In a 13-page opinion that he read from the bench, U.S. District Judge Richard J. Leon ordered the government to engage in diplomatic efforts to find a country that would host the 30-year-old detainee. It is unlikely that he will be sent to his native Syria. His attorney, Stephen R. Sady, would like Janko sent "to a safe haven."
"This is a tragedy," Sady said. "The guy was horribly tortured and then tries to report his human rights violation to the U.S. forces. He is a brave person and wants to tell his story. Instead, he gets mistaken for being a terrorist. . . . This is a nightmare for an innocent man being accused of all of these things."

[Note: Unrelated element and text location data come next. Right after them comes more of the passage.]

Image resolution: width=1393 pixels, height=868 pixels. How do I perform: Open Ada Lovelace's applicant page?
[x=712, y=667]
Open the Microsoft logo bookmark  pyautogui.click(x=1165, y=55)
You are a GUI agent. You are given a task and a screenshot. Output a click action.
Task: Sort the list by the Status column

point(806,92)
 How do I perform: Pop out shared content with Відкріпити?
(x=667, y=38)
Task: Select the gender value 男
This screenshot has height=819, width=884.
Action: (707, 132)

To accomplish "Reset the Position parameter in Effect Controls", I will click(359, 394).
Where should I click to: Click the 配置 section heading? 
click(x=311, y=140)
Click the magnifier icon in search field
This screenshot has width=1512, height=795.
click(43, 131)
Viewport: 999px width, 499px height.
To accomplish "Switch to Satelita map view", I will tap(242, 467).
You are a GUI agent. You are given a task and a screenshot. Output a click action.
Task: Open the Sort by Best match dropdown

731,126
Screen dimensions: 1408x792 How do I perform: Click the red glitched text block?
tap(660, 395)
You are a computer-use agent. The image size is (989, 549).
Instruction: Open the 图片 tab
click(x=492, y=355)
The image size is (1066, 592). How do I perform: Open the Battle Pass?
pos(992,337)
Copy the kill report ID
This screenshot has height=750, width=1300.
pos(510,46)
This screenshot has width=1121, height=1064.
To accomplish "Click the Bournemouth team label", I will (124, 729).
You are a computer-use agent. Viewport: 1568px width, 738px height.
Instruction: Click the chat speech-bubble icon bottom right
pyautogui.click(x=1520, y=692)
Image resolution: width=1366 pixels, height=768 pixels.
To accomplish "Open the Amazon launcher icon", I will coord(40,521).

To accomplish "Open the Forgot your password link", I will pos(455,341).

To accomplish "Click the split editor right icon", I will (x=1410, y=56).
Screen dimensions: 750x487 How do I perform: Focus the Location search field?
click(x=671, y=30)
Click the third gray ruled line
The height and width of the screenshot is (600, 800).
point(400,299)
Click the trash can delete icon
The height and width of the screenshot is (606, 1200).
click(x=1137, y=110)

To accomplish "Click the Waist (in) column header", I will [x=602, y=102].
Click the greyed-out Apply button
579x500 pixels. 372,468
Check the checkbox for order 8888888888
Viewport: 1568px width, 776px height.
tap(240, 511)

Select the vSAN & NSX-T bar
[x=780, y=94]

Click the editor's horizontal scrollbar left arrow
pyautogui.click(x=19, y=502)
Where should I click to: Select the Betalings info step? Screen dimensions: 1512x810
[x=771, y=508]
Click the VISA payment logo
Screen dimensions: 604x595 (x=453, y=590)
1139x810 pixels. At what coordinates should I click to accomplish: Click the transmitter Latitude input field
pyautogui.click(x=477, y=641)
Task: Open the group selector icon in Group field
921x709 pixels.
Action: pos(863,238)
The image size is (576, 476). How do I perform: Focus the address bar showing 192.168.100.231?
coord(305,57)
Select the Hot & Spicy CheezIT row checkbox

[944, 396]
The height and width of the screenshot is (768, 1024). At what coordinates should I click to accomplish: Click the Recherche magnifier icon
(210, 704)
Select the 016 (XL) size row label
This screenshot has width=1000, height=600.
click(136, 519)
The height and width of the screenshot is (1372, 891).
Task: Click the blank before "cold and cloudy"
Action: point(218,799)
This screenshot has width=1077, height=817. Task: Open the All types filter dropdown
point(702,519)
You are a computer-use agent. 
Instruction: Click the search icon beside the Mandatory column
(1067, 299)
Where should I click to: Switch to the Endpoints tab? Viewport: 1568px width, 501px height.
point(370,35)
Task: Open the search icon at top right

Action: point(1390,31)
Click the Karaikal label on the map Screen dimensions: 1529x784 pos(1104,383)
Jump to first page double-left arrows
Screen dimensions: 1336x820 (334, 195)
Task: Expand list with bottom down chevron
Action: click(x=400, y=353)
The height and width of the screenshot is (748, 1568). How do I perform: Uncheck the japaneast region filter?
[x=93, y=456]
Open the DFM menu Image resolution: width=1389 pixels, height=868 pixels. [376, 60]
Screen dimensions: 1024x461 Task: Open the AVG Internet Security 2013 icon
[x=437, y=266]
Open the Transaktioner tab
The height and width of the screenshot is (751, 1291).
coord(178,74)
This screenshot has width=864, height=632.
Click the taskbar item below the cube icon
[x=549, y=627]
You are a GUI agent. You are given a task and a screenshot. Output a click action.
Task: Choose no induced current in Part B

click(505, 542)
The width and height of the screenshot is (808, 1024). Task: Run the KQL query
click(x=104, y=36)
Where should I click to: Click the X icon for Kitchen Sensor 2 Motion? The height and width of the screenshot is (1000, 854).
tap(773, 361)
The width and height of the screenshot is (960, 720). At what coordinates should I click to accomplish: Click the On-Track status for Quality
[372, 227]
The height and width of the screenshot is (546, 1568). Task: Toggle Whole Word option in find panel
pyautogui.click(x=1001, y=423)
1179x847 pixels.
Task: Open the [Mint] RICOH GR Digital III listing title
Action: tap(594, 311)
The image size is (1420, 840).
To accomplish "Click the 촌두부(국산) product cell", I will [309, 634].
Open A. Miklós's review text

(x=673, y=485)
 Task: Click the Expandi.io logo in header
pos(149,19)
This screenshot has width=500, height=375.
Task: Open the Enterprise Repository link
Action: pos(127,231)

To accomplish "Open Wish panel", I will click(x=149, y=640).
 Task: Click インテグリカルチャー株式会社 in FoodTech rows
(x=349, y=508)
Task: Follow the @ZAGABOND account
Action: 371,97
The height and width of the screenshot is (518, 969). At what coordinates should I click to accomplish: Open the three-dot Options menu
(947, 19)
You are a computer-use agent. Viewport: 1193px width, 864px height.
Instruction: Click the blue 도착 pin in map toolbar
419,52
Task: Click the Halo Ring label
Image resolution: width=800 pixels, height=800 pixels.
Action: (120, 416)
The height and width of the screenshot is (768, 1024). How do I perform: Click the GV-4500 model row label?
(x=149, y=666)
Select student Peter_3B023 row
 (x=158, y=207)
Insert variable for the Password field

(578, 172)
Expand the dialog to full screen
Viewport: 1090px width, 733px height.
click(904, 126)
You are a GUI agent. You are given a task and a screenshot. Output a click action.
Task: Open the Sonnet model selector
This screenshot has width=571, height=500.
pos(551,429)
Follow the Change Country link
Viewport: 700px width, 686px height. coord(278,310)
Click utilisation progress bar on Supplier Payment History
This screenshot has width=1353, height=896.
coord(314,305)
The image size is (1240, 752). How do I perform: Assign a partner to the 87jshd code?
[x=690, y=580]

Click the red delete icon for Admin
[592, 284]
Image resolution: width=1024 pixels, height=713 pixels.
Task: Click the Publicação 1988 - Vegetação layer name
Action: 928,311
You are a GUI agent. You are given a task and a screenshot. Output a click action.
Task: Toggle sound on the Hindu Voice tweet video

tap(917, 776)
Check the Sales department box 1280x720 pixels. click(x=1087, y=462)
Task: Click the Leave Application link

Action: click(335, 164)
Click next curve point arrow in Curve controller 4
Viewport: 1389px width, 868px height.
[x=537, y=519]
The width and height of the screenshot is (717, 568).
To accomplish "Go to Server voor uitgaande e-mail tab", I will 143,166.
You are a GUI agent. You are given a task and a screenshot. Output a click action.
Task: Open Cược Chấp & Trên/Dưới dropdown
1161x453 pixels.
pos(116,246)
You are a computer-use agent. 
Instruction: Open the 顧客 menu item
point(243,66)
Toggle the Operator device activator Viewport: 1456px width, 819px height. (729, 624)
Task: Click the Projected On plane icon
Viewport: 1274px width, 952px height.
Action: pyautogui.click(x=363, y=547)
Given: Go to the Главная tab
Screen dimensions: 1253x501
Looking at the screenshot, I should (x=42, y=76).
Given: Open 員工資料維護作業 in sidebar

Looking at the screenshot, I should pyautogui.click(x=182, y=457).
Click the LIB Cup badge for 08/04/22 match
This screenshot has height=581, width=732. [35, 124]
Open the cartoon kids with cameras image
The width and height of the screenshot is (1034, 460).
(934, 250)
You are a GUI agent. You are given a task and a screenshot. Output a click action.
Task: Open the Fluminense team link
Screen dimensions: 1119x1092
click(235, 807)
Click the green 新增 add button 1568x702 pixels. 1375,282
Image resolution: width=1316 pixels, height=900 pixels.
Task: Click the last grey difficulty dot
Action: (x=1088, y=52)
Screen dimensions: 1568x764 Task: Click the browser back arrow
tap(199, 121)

Leon used most of his opinion to eviscerate the government's argument that officials could continue to detain Janko because he had once been "part of" the Taliban or al-Qaeda.
The government alleged that Janko went to Afghanistan in 2000 to join the Taliban or al-Qaeda. He is purported to have spent about five days at an al-Qaeda guesthouse and then about three weeks at an al-Qaeda training camp.
But al-Qaeda leaders suspected him of spying for the United States and tortured him for three months until he confessed falsely to the charges, Leon said. Janko then spent 18 months in a Taliban prison in Kandahar, the judge said.
The Taliban fled the prison in late 2001, leaving Janko behind, Leon said. U.S. authorities then picked up Janko. Janko, who denies trying to join al-Qaeda or the Taliban, was trying to make his way to Europe or Canada through Afghanistan as a refugee and stayed at the guesthouse and training camp against his will, Sady said.
Sady said Janko sought out U.S. authorities to report his abuse by the Taliban and al-Qaeda. They mistook him for a terrorist and arrested him, the lawyer said.
Leon ruled that the government's case was too weak and illogical to justify the continued detention. He said the government failed to prove that Janko had been a member of the two groups.
"Five days at a guesthouse in Kabul combined with 18 days at a training camp does not add up to a longstanding bond of brotherhood," Leon wrote.
Even if Justice Department lawyers had made their case, the judge said, it was clear from Janko's harrowing story and abandonment by the Taliban that any "pre-existing relationship had been utterly destroyed" by late 2001.
The ruling came in a lawsuit brought by Janko under the centuries-old legal doctrine of habeas corpus, which allows prisoners to challenge their confinement before independent judges. U.S. officials say there are 229 detainees at the prison.
Staff researcher Julie Tate contributed to this report.